Administration guidelines for radioimmunotherapy of non-Hodgkin's lymphoma with (90)Y-labeled anti-CD20 monoclonal antibody.

Wagner HN Jr, Wiseman GA, J Nucl Med 2002 Feb;43(2):267-72

School of Hygiene and Public Health, The Johns Hopkins University, Baltimore, Maryland 21205, USA. hwagner@jhsph.edu

90Y-ibritumomab tiuxetan is a novel radioimmunotherapeutic agent recently approved for the treatment of relapsed or refractory low-grade, follicular, or CD20+ transformed non-Hodgkin's lymphoma (NHL). (90)Y-ibritumomab tiuxetan consists of a murine monoclonal antibody covalently attached to a metal chelator, which stably chelates (111)In for imaging and (90)Y for therapy. Both health care workers and patients receiving this therapy need to become familiar with how it differs from conventional chemotherapy and what, if any, safety precautions are necessary. Because (90)Y is a pure beta-emitter, the requisite safety precautions are not overly burdensome for health care workers or for patients and their families. (90)Y-ibritumomab tiuxetan is dosed on the basis of the patient's body weight and baseline platelet count; dosimetry is not required for determining the therapeutic dose in patients meeting eligibility criteria similar to those used in clinical trials, such as <25% lymphomatous involvement of the bone marrow. (111)In- and (90)Y-ibritumomab tiuxetan are labeled at commercial radiopharmacies and delivered for on-site dose preparation and administration. Plastic and acrylic materials are appropriate for shielding during dose preparation and administration; primary lead shielding should be avoided because of the potential exposure risk from bremsstrahlung.

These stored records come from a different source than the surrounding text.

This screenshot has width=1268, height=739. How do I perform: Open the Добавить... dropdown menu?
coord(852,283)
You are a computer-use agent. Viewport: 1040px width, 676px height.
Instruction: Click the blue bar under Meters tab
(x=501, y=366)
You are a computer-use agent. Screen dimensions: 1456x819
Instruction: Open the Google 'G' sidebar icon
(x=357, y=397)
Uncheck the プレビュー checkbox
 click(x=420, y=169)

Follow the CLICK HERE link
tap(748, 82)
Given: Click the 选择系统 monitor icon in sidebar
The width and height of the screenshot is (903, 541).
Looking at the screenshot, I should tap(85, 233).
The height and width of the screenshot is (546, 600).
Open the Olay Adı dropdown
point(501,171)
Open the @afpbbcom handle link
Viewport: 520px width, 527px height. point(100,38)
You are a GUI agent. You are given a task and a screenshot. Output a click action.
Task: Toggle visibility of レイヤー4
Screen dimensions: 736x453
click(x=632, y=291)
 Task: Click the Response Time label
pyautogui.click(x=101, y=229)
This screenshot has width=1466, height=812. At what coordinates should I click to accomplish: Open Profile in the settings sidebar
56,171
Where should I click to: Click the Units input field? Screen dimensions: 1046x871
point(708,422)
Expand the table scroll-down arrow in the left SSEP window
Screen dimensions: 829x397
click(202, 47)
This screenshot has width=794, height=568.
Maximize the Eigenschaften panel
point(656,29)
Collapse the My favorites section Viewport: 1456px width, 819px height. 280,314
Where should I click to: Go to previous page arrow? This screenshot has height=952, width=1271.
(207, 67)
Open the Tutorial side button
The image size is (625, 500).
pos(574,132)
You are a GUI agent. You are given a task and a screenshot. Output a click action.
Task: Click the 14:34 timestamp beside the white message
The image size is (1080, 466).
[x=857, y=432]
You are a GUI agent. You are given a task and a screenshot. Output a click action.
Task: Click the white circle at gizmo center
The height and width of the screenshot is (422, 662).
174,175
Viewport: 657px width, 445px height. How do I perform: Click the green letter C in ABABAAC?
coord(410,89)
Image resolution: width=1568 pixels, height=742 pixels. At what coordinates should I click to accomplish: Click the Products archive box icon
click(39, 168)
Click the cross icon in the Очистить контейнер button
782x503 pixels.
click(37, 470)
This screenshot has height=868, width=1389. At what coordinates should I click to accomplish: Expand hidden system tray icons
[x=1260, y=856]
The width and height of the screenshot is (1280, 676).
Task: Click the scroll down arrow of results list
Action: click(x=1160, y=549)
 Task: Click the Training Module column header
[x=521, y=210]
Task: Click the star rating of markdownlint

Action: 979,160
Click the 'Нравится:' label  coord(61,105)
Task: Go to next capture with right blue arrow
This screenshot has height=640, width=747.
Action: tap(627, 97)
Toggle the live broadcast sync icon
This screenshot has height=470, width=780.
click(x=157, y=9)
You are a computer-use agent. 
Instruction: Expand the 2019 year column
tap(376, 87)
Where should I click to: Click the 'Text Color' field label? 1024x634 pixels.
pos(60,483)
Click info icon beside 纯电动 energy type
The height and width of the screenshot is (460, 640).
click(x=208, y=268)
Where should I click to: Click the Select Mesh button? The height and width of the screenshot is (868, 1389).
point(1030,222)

Because there are no penetrating gamma-emissions associated with the therapy, (90)Y-ibritumomab tiuxetan is routinely administered on an outpatient basis. Furthermore, the risk of radiation exposure to patients' family members has been shown to be in the range of background radiation, even without restrictions on contact. There is therefore no need to determine activity limits or dose rate limits before patients who have been treated with (90)Y radioimmunotherapy are released, as is necessary with patients who have been treated with radiopharmaceuticals that contain (131)I. Standard universal precautions for handling body fluids are recommended for health care workers and patients and their family members after (90)Y-ibritumomab tiuxetan administration. In summary, (90)Y-ibritumomab tiuxetan introduces (90)Y into clinical practice and expands the role nuclear medicine plays in the care of patients with cancer. Understanding the unique properties of this novel radioimmunoconjugate will facilitate its safe and effective use.